▸ PROMPT:
Reproduce the records starting at the line that contains "Screen dimensions: 1324x896" and ending at the line that contains "(x=328, y=768)", renaming "ProfitAndLoss" to "BalanceSheet" and leaving all other text unchanged.

** start INFORMATION SUPPLIED **

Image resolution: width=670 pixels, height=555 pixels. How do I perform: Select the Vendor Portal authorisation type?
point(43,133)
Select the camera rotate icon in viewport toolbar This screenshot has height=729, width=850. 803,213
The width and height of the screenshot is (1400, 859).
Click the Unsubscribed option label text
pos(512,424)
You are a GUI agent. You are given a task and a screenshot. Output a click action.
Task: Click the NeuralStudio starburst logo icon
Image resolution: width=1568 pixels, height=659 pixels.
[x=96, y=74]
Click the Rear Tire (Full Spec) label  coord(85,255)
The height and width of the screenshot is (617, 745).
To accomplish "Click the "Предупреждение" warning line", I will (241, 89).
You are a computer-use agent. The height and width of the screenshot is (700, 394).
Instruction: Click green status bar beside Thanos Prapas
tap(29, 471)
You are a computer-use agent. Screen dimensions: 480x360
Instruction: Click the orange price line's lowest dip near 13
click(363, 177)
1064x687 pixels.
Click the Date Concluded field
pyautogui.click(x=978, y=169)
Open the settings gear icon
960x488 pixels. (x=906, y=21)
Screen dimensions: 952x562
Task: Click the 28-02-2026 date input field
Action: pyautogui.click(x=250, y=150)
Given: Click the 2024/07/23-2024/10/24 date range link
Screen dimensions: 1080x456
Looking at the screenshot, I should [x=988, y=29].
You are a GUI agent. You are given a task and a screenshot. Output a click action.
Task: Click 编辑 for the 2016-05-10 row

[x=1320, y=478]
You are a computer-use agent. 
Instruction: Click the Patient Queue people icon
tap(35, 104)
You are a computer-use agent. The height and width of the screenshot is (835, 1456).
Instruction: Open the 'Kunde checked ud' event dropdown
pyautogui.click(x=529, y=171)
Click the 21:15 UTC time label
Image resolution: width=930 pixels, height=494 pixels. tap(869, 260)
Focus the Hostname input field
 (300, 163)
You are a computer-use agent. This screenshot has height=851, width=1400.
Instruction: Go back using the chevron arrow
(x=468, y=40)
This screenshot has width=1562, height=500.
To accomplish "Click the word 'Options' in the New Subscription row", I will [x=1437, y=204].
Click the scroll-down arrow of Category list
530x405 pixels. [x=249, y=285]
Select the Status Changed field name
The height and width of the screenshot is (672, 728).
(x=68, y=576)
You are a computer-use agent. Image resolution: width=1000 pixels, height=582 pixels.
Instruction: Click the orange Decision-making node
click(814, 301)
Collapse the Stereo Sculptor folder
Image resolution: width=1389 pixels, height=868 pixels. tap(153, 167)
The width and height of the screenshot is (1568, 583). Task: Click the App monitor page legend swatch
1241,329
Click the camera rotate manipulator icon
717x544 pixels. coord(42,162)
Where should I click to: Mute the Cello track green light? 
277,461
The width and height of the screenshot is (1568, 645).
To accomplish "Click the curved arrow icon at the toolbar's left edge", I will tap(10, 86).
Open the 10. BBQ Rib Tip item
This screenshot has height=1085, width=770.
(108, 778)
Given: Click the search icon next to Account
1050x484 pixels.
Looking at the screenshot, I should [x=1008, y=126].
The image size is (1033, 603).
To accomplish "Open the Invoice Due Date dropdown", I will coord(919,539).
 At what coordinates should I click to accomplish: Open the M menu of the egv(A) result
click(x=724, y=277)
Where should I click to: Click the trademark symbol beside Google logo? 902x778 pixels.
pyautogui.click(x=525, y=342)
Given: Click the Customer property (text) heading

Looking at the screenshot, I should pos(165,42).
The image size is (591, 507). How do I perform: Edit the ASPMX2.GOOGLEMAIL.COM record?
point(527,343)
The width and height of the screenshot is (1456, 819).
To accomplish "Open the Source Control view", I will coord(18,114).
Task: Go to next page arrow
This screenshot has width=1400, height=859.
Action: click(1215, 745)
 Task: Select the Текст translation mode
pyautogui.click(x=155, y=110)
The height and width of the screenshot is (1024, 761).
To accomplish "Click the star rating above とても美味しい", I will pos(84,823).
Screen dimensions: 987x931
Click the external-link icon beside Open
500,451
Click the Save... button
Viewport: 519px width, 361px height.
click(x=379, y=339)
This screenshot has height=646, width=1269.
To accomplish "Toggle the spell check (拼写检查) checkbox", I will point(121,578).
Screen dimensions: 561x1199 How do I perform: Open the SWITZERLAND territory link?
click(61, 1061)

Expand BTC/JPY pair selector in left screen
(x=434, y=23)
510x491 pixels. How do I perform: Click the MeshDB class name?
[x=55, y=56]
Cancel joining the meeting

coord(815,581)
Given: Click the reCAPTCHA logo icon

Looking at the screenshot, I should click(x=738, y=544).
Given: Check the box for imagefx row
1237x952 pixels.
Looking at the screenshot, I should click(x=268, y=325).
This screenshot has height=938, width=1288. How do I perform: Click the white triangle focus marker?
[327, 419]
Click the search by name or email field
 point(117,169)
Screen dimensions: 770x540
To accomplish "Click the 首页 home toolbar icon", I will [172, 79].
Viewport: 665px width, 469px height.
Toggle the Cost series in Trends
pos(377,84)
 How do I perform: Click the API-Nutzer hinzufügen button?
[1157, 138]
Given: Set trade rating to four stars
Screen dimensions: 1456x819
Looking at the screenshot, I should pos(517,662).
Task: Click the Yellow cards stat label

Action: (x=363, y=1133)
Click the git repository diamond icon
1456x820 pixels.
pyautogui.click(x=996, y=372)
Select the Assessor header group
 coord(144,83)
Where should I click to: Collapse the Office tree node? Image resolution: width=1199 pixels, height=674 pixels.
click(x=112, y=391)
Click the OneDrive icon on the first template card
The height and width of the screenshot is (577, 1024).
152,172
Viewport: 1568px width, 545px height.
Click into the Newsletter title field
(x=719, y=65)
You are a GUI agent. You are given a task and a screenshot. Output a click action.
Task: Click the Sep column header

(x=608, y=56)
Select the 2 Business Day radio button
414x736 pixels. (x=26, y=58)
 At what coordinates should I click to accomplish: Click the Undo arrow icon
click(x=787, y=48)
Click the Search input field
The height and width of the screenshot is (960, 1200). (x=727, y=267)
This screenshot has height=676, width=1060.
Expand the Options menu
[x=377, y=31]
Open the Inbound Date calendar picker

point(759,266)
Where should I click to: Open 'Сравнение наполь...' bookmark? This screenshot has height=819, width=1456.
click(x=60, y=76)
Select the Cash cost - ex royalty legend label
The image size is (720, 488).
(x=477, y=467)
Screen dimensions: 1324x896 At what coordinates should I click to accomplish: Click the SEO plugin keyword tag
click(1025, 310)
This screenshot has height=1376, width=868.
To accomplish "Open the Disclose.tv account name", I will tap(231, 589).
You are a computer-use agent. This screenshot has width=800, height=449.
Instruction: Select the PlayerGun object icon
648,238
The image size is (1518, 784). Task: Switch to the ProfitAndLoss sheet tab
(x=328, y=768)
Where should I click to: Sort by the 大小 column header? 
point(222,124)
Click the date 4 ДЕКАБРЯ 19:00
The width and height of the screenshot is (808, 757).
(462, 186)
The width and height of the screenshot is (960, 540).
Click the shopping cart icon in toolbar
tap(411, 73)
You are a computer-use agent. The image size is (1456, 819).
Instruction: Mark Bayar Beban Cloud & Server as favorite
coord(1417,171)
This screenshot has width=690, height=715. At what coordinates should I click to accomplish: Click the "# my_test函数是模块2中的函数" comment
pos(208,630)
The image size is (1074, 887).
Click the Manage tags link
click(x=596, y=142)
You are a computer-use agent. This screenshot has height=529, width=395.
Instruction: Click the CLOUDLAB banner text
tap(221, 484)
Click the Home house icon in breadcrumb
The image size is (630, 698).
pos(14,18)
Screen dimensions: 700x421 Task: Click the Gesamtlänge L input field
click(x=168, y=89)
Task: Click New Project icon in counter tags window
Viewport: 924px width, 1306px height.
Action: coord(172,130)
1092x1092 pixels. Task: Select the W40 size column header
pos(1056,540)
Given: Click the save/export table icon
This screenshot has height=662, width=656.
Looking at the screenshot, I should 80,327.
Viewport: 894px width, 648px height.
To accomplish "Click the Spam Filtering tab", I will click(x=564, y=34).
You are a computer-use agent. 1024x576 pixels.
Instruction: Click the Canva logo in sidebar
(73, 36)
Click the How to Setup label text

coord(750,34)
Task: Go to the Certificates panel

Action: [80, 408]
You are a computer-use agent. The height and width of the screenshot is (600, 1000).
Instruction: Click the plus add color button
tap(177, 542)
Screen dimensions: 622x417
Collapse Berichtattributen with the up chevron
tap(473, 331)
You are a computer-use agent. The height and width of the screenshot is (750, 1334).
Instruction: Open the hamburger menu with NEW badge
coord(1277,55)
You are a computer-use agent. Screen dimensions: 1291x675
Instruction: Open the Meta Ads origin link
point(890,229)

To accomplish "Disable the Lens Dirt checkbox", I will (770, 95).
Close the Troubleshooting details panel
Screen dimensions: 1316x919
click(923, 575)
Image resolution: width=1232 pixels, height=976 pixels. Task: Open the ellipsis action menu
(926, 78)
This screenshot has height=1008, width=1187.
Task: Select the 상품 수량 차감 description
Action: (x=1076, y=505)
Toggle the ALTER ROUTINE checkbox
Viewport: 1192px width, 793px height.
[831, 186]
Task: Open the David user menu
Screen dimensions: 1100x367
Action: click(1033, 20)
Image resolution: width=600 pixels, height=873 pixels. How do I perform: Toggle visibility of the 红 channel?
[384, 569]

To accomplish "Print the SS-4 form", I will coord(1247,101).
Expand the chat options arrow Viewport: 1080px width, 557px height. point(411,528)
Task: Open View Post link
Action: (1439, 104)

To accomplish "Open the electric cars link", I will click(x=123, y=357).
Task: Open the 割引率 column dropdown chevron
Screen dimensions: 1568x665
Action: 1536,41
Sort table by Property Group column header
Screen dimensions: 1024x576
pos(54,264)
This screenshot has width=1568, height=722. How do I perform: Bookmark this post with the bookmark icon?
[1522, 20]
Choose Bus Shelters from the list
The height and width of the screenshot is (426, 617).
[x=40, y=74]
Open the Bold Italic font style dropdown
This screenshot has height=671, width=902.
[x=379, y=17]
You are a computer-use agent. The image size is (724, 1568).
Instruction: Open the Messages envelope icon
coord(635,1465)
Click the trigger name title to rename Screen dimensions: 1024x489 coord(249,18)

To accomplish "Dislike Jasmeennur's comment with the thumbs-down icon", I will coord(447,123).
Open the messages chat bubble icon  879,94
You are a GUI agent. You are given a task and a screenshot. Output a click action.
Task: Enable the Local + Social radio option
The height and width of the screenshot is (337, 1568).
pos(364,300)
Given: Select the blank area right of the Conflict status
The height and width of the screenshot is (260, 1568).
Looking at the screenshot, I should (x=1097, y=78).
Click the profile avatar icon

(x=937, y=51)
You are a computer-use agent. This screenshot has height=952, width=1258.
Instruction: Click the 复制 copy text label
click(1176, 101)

** end INFORMATION SUPPLIED **

▸ EXPECTED ANSWER:
Screen dimensions: 1324x896 At what coordinates should I click to accomplish: Click the SEO plugin keyword tag
click(1025, 310)
This screenshot has height=1376, width=868.
To accomplish "Open the Disclose.tv account name", I will tap(231, 589).
You are a computer-use agent. This screenshot has width=800, height=449.
Instruction: Select the PlayerGun object icon
648,238
The image size is (1518, 784). Task: Switch to the BalanceSheet sheet tab
(x=328, y=768)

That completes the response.